Earlier today, I saw a meme knocking on people who need public assistance because they probably use drugs. The particulars don’t matter a lot – it’s just a jumping off point that reminded me of how often we seem to need to blame poor people for their condition. I think we do this for basically two reasons: 1) fear of becoming poor ourselves; and 2) unhappiness with ourselves for not being more helpful.
By making poverty a moral failing, we can at some level convince ourselves that if we just work hard and play by the rules, we’ll keep ourselves out of poverty. This isn’t entirely irrational. We can hedge our bets to a great extent. But there are a lot of factors way beyond our control, and that’s scary. So, there is a reluctance to acknowledge the structural causes of poverty that could come for us some day. Best to pretend that people who are poor got that way by making bad decisions that we’d never make.
The unhappiness with ourselves for not being helpful is perhaps inevitable to a certain extent. The needs of the poor are well beyond any of our individual ability to remedy completely. Very few of us are willing to take an oath of poverty and live in rags on the street and, even if we did, our personal effort would just be a drop in the bucket. We all draw the line on how helpful we’ll be in one spot or another that comes up short. And that leaves us feeling lacking — even if we’re not engaging in particularly blameworthy behavior. I wish I could remember where I read this — I thought it was Dostoyevsky, but I’ve never been able to find it; in any case, there was an author who suggested that we hate people not for what they do to us, but for what we do to them. And it’s this dynamic that arises when we see poverty that we don’t address while we’re enjoying our overpriced coffee or whatever. That feeling is mitigated when we re-imagine the poor as undeserving.

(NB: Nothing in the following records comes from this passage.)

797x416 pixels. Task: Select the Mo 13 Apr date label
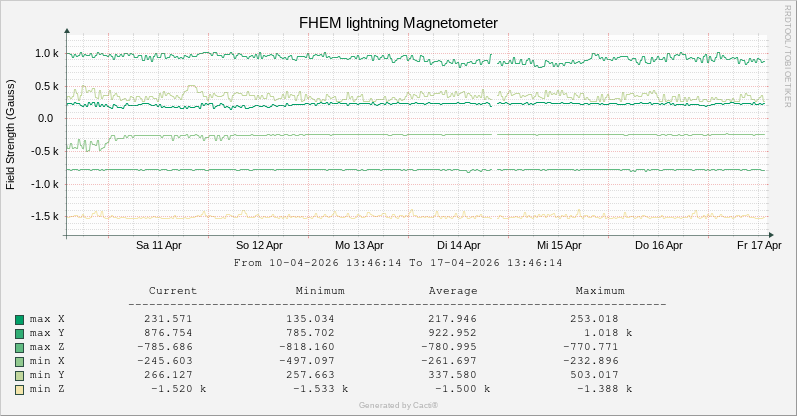(359, 245)
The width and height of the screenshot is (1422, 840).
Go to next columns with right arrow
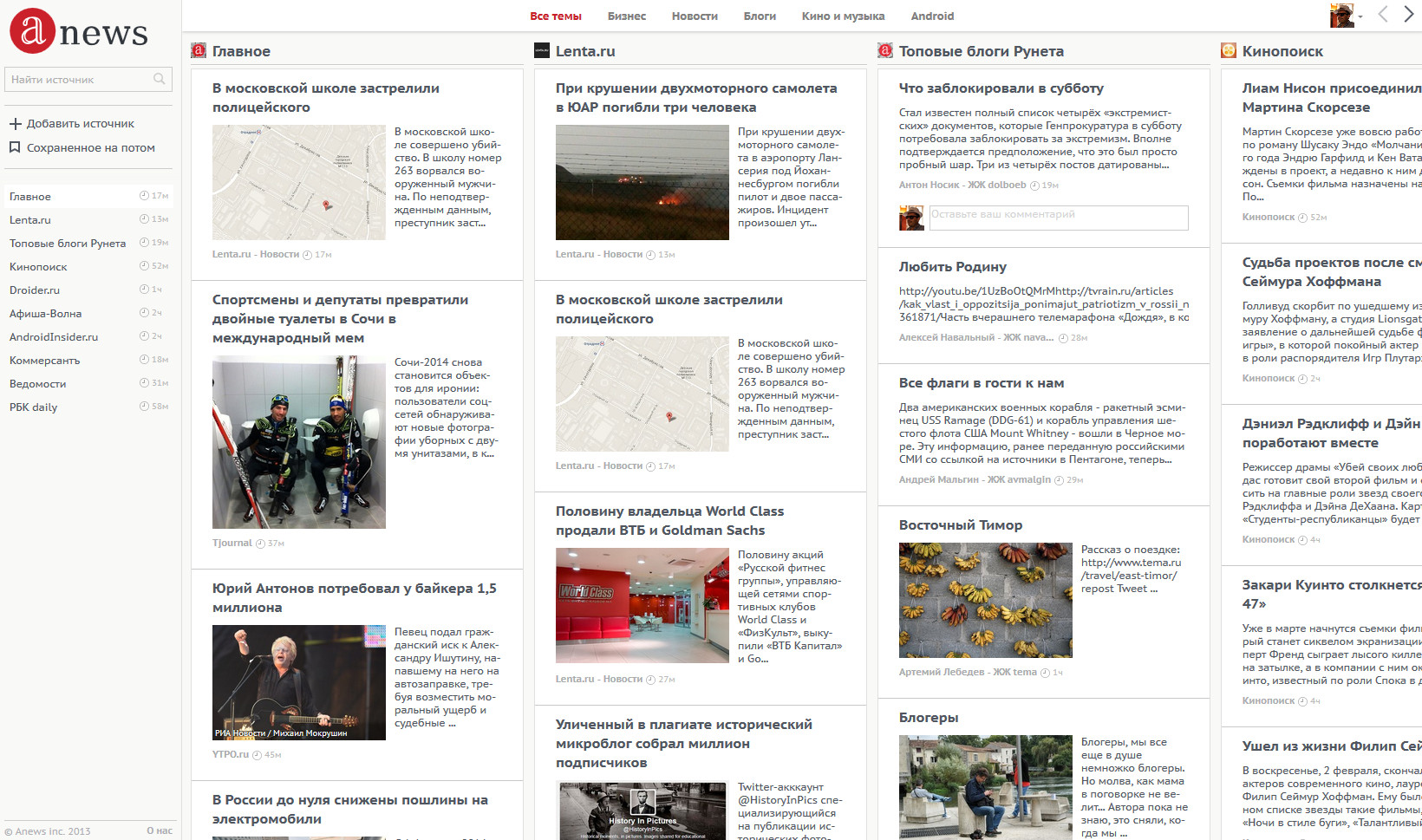tap(1409, 15)
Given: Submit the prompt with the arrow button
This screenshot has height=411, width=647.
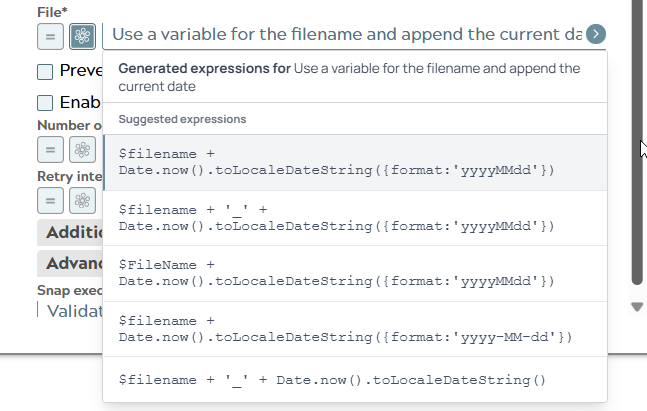Looking at the screenshot, I should [x=596, y=34].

I’m not suggesting any fixes to poverty here. Just advising that, when you see negative characterizations of the poor, try to evaluate how based in reality those sentiments might be versus whether there is some kind of psychological projection at work.
Mary cutler says
Appreciate these insightful comments on an enduring human problem, and our often irrational-seeming response.
Stuart says
This is the sort of issue that people, especially in high school (and younger) need to be confronted with, and for that matter, everyone with “Why did we need to treat black people in the Constitution as 3/5 human?” How about, “If we have always treated poor people as if they are somehow not quite human and totally to blame for their situation, and we have treated black people and other minorities as not quite human and fair game for unjust treatment, how can we claim “liberty and justice for all” and other self-complementary descriptions?”
Doug Masson says
Not sure it’s entirely relevant, but this reminded me of a blog post from 10 years ago on “aspirational morality.”